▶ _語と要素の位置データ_
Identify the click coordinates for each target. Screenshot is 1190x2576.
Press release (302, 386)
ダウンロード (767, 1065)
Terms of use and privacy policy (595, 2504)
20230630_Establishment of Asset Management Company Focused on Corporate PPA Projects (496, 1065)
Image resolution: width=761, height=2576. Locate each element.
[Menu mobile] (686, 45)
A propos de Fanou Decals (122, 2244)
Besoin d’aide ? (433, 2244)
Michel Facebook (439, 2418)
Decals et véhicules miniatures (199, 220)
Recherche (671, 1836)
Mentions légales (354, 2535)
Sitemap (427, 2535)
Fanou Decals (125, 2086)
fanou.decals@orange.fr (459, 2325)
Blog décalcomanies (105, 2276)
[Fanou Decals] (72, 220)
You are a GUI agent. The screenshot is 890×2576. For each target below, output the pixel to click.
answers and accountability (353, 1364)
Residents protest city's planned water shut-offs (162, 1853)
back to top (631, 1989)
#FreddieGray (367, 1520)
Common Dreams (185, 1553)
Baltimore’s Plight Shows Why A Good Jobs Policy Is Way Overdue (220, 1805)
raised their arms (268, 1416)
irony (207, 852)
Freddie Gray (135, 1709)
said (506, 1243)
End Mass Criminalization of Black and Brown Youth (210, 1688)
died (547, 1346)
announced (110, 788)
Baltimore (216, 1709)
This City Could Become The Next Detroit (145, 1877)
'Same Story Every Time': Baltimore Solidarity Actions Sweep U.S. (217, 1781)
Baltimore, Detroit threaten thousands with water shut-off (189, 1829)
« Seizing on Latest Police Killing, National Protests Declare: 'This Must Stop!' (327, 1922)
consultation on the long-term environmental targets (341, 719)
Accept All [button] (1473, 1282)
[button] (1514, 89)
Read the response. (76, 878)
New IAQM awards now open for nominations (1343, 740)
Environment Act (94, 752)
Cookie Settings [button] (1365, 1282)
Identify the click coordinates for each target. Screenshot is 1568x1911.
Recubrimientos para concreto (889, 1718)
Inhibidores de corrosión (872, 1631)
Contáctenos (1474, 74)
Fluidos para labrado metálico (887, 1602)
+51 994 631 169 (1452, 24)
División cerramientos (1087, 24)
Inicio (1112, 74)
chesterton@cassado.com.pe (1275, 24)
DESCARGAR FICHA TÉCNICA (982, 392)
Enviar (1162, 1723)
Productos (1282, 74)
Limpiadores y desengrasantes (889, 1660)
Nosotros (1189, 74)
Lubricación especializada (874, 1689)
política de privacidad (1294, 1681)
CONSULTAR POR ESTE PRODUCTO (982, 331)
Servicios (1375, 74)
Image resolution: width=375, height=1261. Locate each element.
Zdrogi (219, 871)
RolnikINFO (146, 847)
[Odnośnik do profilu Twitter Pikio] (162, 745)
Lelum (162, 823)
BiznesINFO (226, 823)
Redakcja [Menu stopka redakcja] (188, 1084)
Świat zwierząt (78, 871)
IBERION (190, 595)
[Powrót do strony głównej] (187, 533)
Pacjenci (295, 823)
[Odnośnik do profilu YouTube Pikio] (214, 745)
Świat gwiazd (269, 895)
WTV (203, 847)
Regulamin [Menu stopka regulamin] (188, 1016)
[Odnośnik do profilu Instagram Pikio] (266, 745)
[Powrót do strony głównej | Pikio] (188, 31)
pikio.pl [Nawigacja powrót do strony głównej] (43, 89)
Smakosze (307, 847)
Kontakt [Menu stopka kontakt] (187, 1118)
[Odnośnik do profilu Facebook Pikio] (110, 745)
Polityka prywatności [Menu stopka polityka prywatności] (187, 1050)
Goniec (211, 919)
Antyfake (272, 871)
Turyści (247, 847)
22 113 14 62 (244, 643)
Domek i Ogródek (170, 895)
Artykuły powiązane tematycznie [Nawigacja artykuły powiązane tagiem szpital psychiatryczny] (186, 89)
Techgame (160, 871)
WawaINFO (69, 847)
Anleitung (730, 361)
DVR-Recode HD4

▶ _課題_
上の行をすべて、一字一句変えずに書き写してください。

▶ _解答_
Identify the click coordinates for each target. Screenshot is 1190x2576.
Press release (302, 386)
ダウンロード (767, 1065)
Terms of use and privacy policy (595, 2504)
20230630_Establishment of Asset Management Company Focused on Corporate PPA Projects (496, 1065)
Image resolution: width=761, height=2576. Locate each element.
[Menu mobile] (686, 45)
A propos de Fanou Decals (122, 2244)
Besoin d’aide ? (433, 2244)
Michel Facebook (439, 2418)
Decals et véhicules miniatures (199, 220)
Recherche (671, 1836)
Mentions légales (354, 2535)
Sitemap (427, 2535)
Fanou Decals (125, 2086)
fanou.decals@orange.fr (459, 2325)
Blog décalcomanies (105, 2276)
[Fanou Decals] (72, 220)
You are a GUI agent. The screenshot is 890×2576. For each target below, output the pixel to click.
answers and accountability (353, 1364)
Residents protest city's planned water shut-offs (162, 1853)
back to top (631, 1989)
#FreddieGray (367, 1520)
Common Dreams (185, 1553)
Baltimore’s Plight Shows Why A Good Jobs Policy Is Way Overdue (220, 1805)
raised their arms (268, 1416)
irony (207, 852)
Freddie Gray (135, 1709)
said (506, 1243)
End Mass Criminalization of Black and Brown Youth (210, 1688)
died (547, 1346)
announced (110, 788)
Baltimore (216, 1709)
This City Could Become The Next Detroit (145, 1877)
'Same Story Every Time': Baltimore Solidarity Actions Sweep U.S. (217, 1781)
Baltimore, Detroit threaten thousands with water shut-off (189, 1829)
« Seizing on Latest Police Killing, National Protests Declare: 'This Must Stop!' (327, 1922)
consultation on the long-term environmental targets (341, 719)
Accept All [button] (1473, 1282)
[button] (1514, 89)
Read the response. (76, 878)
New IAQM awards now open for nominations (1343, 740)
Environment Act (94, 752)
Cookie Settings [button] (1365, 1282)
Identify the click coordinates for each target. Screenshot is 1568x1911.
Recubrimientos para concreto (889, 1718)
Inhibidores de corrosión (872, 1631)
Contáctenos (1474, 74)
Fluidos para labrado metálico (887, 1602)
+51 994 631 169 (1452, 24)
División cerramientos (1087, 24)
Inicio (1112, 74)
chesterton@cassado.com.pe (1275, 24)
DESCARGAR FICHA TÉCNICA (982, 392)
Enviar (1162, 1723)
Productos (1282, 74)
Limpiadores y desengrasantes (889, 1660)
Nosotros (1189, 74)
Lubricación especializada (874, 1689)
política de privacidad (1294, 1681)
CONSULTAR POR ESTE PRODUCTO (982, 331)
Servicios (1375, 74)
Image resolution: width=375, height=1261. Locate each element.
Zdrogi (219, 871)
RolnikINFO (146, 847)
[Odnośnik do profilu Twitter Pikio] (162, 745)
Lelum (162, 823)
BiznesINFO (226, 823)
Redakcja [Menu stopka redakcja] (188, 1084)
Świat zwierząt (78, 871)
IBERION (190, 595)
[Powrót do strony głównej] (187, 533)
Pacjenci (295, 823)
[Odnośnik do profilu YouTube Pikio] (214, 745)
Świat gwiazd (269, 895)
WTV (203, 847)
Regulamin [Menu stopka regulamin] (188, 1016)
[Odnośnik do profilu Instagram Pikio] (266, 745)
[Powrót do strony głównej | Pikio] (188, 31)
pikio.pl [Nawigacja powrót do strony głównej] (43, 89)
Smakosze (307, 847)
Kontakt [Menu stopka kontakt] (187, 1118)
[Odnośnik do profilu Facebook Pikio] (110, 745)
Polityka prywatności [Menu stopka polityka prywatności] (187, 1050)
Goniec (211, 919)
Antyfake (272, 871)
Turyści (247, 847)
22 113 14 62 (244, 643)
Domek i Ogródek (170, 895)
Artykuły powiązane tematycznie [Nawigacja artykuły powiązane tagiem szpital psychiatryczny] (186, 89)
Techgame (160, 871)
WawaINFO (69, 847)
Anleitung (730, 361)
DVR-Recode HD4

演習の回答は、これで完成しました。